Rice University researchers tackle indoor location detection

Computer scientists at Rice University in Houston say they’ve come up with a new mapping solution for interior navigational location detection by linking it to existing sensors in mobile devices: the gyroscope and accelerometer.

They note that in recent years, low-cost inertial sensors based on accelerators and gyroscopes have emerged as a well-known solution for navigation in indoor or hybrid indoor-outdoor environments. However, their usefulness has been limited due to noise and errors.

What the Rice researchers did was combine the accelerometer and gyroscope measurements with cheap coarse-grained machine learning along with a map of the environment for accurate navigation. Their results were presented in a paper at last month's 2017 Design, Automation and Test in Europe (DATE) Conference in Lausanne, Switzerland.

The same researchers published a paper six months ago on an indoor mobile positioning system called CaPSuLe. The navigational location detection system began as a solution for mobile device users inside large indoor spaces like shopping malls and campuses where GPS navigation falters under poor signals that quickly deplete battery life, according to Rice News.

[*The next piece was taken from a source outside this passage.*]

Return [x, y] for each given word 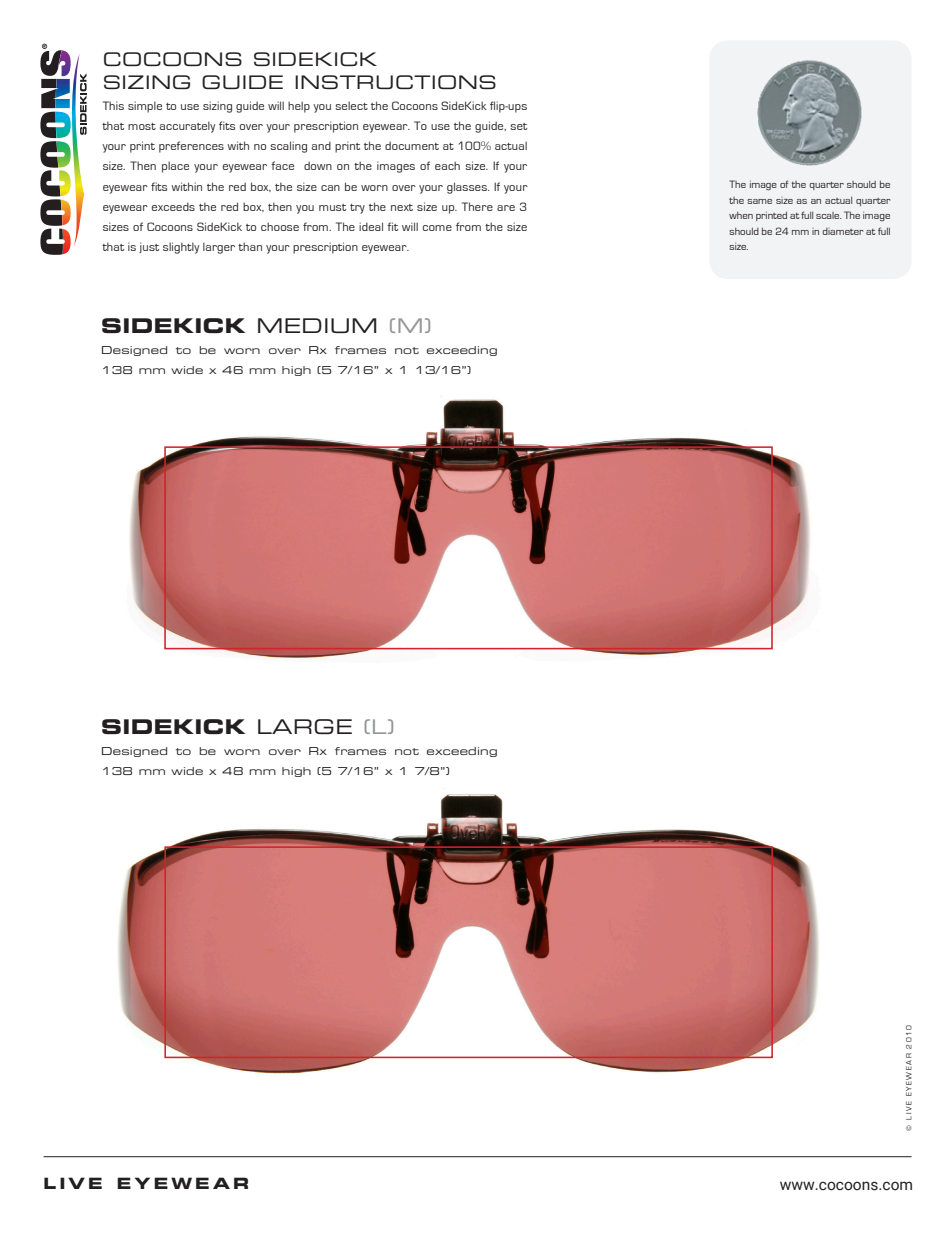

Both CaPSuLe and the DATE paper technology use machine learning for location detection, increasing the speed of calculations and decreasing energy expenditure compared with existing location technologies, Rice reported. But where CaPSuLe depends on image-matching techniques and uploaded data, the new technology taps into sensors that already exist in most mobile devices.

The gyroscope and accelerometer sensors also require little energy to run. “We're building a solution that uses cheap existing sensors, such as gyroscope and accelerometer," said assistant professor of computer science Anshumali Shrivastava in the release. "These sensors track acceleration and rotation, but the location signals are 'noisy' because of irrelevant movements. For example, we can use information from these sensors to track walking movements, but the sensors also pick up swinging arms and waving hands. So when we try to apply physical laws of motion to compute the final location, the result is an accumulation of errors."

The researchers assume the walking paths in the environments in which they're mapping are straight lines, with turns, not necessarily right angles, including U-turns. They say this is not an unrealistic assumption as humans usually walk along paths that can be accurately approximated with a union of reasonable small straight line segments. Using this scenario, their method allows them to eliminate costly and inaccurate numerical integration.

Juan Jose Gonzalez Espana, a graduate student in the Department of Electrical and Computer Engineering, said that by aggregating all the information, the team "demonstrated a solution that is twice as accurate as GPS services, while being around 27 times cheaper in terms of energy, which directly translates into battery life."

International collaborators with the Rice team include Moon Yongshik, Soonhyun Noh, Daedong Park and Seongsoo Hong, all of Seoul National University in South Korea. The research was supported in part by the U.S. Defense Advanced Research Projects Agency.

The researchers say they plan to compare energy usage and accuracy with other competing approaches, including Wi-Fi and Bluetooth, beyond GPS.